What you should do: All of the data is to be set down again without alteration.

─── Input data ───

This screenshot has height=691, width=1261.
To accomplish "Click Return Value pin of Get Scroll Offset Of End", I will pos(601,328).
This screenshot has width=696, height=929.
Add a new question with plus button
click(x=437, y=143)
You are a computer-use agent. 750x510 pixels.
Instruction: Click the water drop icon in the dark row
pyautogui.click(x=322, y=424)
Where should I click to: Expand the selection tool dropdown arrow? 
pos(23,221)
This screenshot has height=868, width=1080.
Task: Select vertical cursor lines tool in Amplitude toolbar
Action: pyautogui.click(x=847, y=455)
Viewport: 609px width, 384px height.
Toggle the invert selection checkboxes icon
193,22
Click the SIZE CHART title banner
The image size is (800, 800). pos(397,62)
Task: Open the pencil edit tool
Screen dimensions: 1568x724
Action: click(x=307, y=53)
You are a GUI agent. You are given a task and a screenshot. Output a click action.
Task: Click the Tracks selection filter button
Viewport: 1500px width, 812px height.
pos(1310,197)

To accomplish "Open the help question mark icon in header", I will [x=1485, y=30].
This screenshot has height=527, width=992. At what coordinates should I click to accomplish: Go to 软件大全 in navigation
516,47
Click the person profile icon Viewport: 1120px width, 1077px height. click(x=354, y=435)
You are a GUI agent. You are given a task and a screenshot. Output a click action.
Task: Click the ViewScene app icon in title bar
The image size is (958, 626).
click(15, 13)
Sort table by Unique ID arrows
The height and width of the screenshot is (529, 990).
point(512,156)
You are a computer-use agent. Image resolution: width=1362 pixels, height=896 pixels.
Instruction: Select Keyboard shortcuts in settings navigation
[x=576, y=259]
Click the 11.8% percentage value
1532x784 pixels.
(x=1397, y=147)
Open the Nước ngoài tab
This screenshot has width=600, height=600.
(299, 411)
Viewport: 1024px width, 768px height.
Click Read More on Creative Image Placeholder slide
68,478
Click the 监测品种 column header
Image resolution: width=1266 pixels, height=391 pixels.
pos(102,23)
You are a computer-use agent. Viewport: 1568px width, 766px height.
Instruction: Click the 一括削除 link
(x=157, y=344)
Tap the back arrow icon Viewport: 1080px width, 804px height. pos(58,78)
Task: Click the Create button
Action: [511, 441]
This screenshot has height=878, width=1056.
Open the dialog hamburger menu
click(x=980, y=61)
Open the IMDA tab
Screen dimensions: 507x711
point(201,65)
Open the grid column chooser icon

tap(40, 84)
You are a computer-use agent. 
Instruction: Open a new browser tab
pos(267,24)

───

Answer to the exercise:
This screenshot has height=691, width=1261.
To accomplish "Click Return Value pin of Get Scroll Offset Of End", I will pos(601,328).
This screenshot has width=696, height=929.
Add a new question with plus button
click(x=437, y=143)
You are a computer-use agent. 750x510 pixels.
Instruction: Click the water drop icon in the dark row
pyautogui.click(x=322, y=424)
Where should I click to: Expand the selection tool dropdown arrow? 
pos(23,221)
This screenshot has height=868, width=1080.
Task: Select vertical cursor lines tool in Amplitude toolbar
Action: pyautogui.click(x=847, y=455)
Viewport: 609px width, 384px height.
Toggle the invert selection checkboxes icon
193,22
Click the SIZE CHART title banner
The image size is (800, 800). pos(397,62)
Task: Open the pencil edit tool
Screen dimensions: 1568x724
Action: click(x=307, y=53)
You are a GUI agent. You are given a task and a screenshot. Output a click action.
Task: Click the Tracks selection filter button
Viewport: 1500px width, 812px height.
pos(1310,197)

To accomplish "Open the help question mark icon in header", I will [x=1485, y=30].
This screenshot has height=527, width=992. At what coordinates should I click to accomplish: Go to 软件大全 in navigation
516,47
Click the person profile icon Viewport: 1120px width, 1077px height. click(x=354, y=435)
You are a GUI agent. You are given a task and a screenshot. Output a click action.
Task: Click the ViewScene app icon in title bar
The image size is (958, 626).
click(15, 13)
Sort table by Unique ID arrows
The height and width of the screenshot is (529, 990).
point(512,156)
You are a computer-use agent. Image resolution: width=1362 pixels, height=896 pixels.
Instruction: Select Keyboard shortcuts in settings navigation
[x=576, y=259]
Click the 11.8% percentage value
1532x784 pixels.
(x=1397, y=147)
Open the Nước ngoài tab
This screenshot has width=600, height=600.
(299, 411)
Viewport: 1024px width, 768px height.
Click Read More on Creative Image Placeholder slide
68,478
Click the 监测品种 column header
Image resolution: width=1266 pixels, height=391 pixels.
pos(102,23)
You are a computer-use agent. Viewport: 1568px width, 766px height.
Instruction: Click the 一括削除 link
(x=157, y=344)
Tap the back arrow icon Viewport: 1080px width, 804px height. pos(58,78)
Task: Click the Create button
Action: [511, 441]
This screenshot has height=878, width=1056.
Open the dialog hamburger menu
click(x=980, y=61)
Open the IMDA tab
Screen dimensions: 507x711
point(201,65)
Open the grid column chooser icon

tap(40, 84)
You are a computer-use agent. 
Instruction: Open a new browser tab
pos(267,24)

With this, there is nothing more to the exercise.